As for the actual impact of such skills on various peace efforts, there has been a tendency to blame the failure of US/Rwanda-brokered peace talks on the ineptitude of the US chief negotiator Susan Rice. There has been a perception that she did not embark on a fact-finding mission ahead of time. Doing so, it is believed, would have alerted her to contentious issues that the belligerents were not likely to compromise. However, these allegations, which are neither here nor there, should not obscure the real issue here that such skills play a pivotal role. It is only when mediators, for example, are equipped with problem-solving and other skills, that they can handle delicate situations as they unfold. If the tensions are too high, for example, an experienced negotiator can decide to meet the parties separately for a start, as did the Algerian President and current OAU Chairperson Abdelaziz Bouleflika during the proximity talks in April/May 2000. Though this might seem like a trivial point, it really went a long way towards building trust and reducing tensions between the warring parties, hence the 18 June 2000 breakthrough.

Lastly, current literature has taught us that the status of the intervener is equally critical to the likely outcome of any intervention attempt. This is simply because larger countries have much more latitude when it comes to organising an intervention strategy. Major powers, Regan (1996:348) further observed, not only have larger and more projectable military forces but also a wider range of economic resources that can be brought to bear in a foreign policy role such as peacekeeping. He concluded by pointing out that the effectiveness of that intervention should be greater than that of a non-major power.

History abounds with examples in which the intervention of powerful states has produced the likely outcome of peace efforts. Pre-eminent is the current involvement of the western trio the US, Great Britain and France in various initiatives in Africa (Ate 1999:13-16). Within Africa, there are more pertinent examples. One is South Africa’s involvement under the rubric of the SADC in resolving the Lesotho crisis from 1994 to September 1998. The other, and more spectacular, has been Nigeria’s involvement in the ECOWAS Monitoring Group (ECOMOG) missions in Liberia from 1990 to 1997 and in Sierra Leone as well.

The ongoing conflict in the Horn of Africa bears testimony to the above-mentioned point as well. Notable here is the fact that this conflict has been prolonged by the absence of the UN-OAU-Sub-Regional power synergy as envisaged by the UN. This state of affairs is due to the fact a regional power in the Horn, Ethiopia, is one of the belligerents. Ethiopia’s status has therefore foiled IGAD’s (Inter-Governmental Authority on Development) chances of trying to resolve this conflict. In general, compared to other sub-regional organisations, IGAD5 is still lagging behind in this regard. Firstly, earlier mediation attempts by Djibouti President and IGAD Chair at the time, Hassan Gouled Alidan, failed to make any impact on the peace process. Secondly, subsequent attempts by individual member states equally foundered. Somalia, on the one hand, could not have been meaningfully involved in the peace process given her strained relations with Ethiopia. On the other hand, Uganda’s extensive involvement in the peace process has been encumbered by her engagement in the DRC conflict. Whatever the reason, the crux of the matter is that a collective involvement of IGAD as a unit would have gone a long way towards resolving the conflict.

# Problems and tasks:
[a] Quote the passage on peace mediation in Africa from "History abounds with" to "Leone as well.".
[b] Answer these questions from the passage on peace mediation in Africa, marking each answer to match its question:
(i) Who was the US chief negotiator blamed for the failure of the US/Rwanda-brokered peace talks?
(ii) During which years did Nigeria take part in the ECOMOG missions in Liberia?
(iii) Which regional power in the Horn of Africa is one of the belligerents?

# Dataset extract:
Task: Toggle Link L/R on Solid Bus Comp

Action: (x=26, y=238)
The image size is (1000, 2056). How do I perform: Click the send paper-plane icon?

# Results for each task:
[a]
History abounds with examples in which the intervention of powerful states has produced the likely outcome of peace efforts. Pre-eminent is the current involvement of the western trio the US, Great Britain and France in various initiatives in Africa (Ate 1999:13-16). Within Africa, there are more pertinent examples. One is South Africa’s involvement under the rubric of the SADC in resolving the Lesotho crisis from 1994 to September 1998. The other, and more spectacular, has been Nigeria’s involvement in the ECOWAS Monitoring Group (ECOMOG) missions in Liberia from 1990 to 1997 and in Sierra Leone as well.

[b]
(i) Susan Rice
(ii) From 1990 to 1997
(iii) Ethiopia